Let’s review what passed for fair, balanced and unbiased journalism during the week that followed the September 11, 2012 assassination of our Libyan ambassador.
First of all, the Obama administration blamed the killing on overly exuberant Libyan film critics. Then they claimed that the ambassador had been provided with extra security. And finally Obama claimed that his administration had received “no actionable intelligence” that any terrorist attack was imminent.
As it turns out, each and every one of those assertions was a lie. Not an error, a lie. There was no demonstration. The assassination was a coordinated attack by up to 100 heavily armed men. The ambassador had been provided with no security whatsoever. And, the Libyan government had warned the Obama administration of an impending attack three full days before it happened.

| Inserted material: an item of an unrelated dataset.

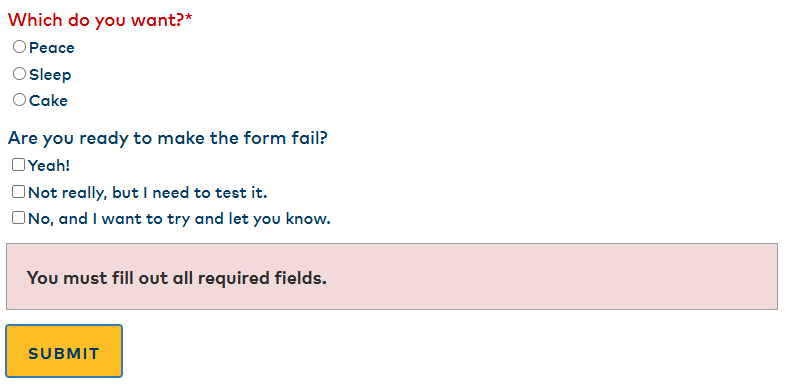This screenshot has width=789, height=389.
Task: Click the word 'required' in the error message
Action: [x=231, y=278]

And yet, even as Obama’s Middle Eastern foreign policy literally went up in flames and he was repeatedly exposed as a liar, the predominant news narrative focused on Mitt Romney. The mainstream news media insisted that Romney had his worst week of the presidential campaign and that it may have cost him the election.
Romney’s sin was that he was right about everything. The previous week was the inevitable consequence of Obama’s feeble foreign policy of apology and appeasement. It was absolutely reprehensible for the president of the United States of America and the United States Secretary of State to grovel before the Muslim world and apologize for our Constitutional liberties. And those apologies, far from appeasing Muslims, resulted in more aggressive demands that the United States criminalize criticism of Islam.

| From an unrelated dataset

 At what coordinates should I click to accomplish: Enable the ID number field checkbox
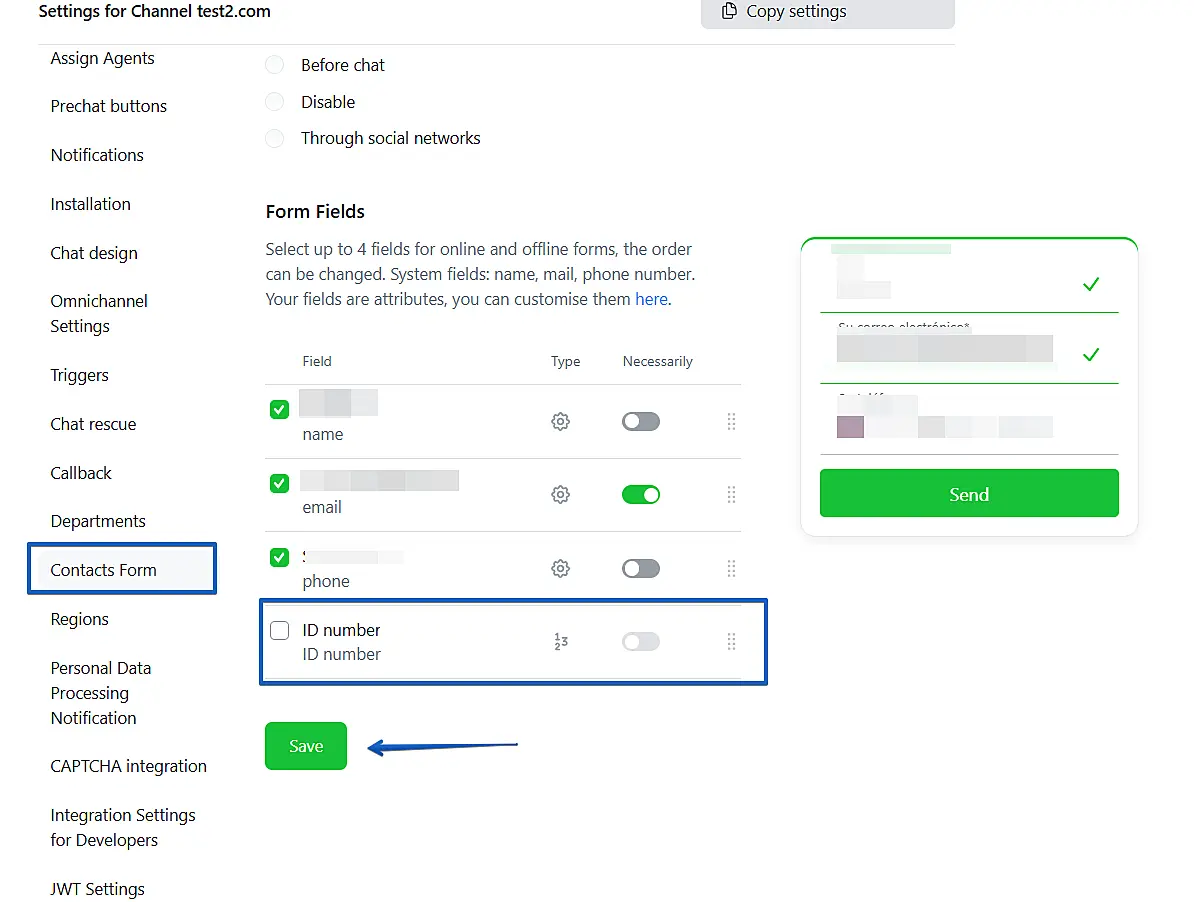(280, 630)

Damn the facts! Full speed ahead with the narrative!
Journalism has grown so corrupt that it celebrates its corruption. Just have a look at who WSU’s School of Journalism honored Thursday for lifetime achievement – Dan Rather.
Instead of chronicling his whole career, let’s look at the bookends. Rather made his name in 1963 when he stole a colleague’s scoop and claimed credit for first reporting that President John F. Kennedy had died. Rather followed that up with a claim that Dallas schoolchildren had cheered when they learned that the president was dead. That slander became part of the mythology surrounding the Kennedy assassination and is still repeated to this day.

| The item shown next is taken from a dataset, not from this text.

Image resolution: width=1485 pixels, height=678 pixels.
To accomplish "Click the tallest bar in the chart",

His career ended after he aired the dishonest claim that he had memos proving that George Bush was frequently AWOL from his Air National Guard unit. He had been told by experts that the memos were frauds, but he ignored their warnings.
Once released for public examination, it was quickly proved that the memos were indeed forgeries, but Rather refused to concede and his career went down with his monstrous ego.
And if that weren’t enough, he and his producer Mary Mapes, coordinated their on-air attack against President Bush with the Kerry for President Campaign.
And yet, here he is, collecting the 2012 Edward R. Murrow Award for Lifetime Achievement. And unfortunately, that’s appropriate considering the current state of journalism. He, as much as anyone, contributed to the low opinion most Americans have for the mainstream news media.
Here’s another example of the media rewarding dishonesty. In 2004 Lewis Latham wrote a story for Harper’s Magazine chronicling his experiences at the Republican National Convention. The problem was he wrote the article before the Republicans convened. He made it all up.
The exposure of his lie did not cost him his job as editor of Harper’s. He stayed on for two more years before leaving to start his own eponymous magazine.
Perhaps you can fool all of the people some of the time, but 60% are fooled no longer.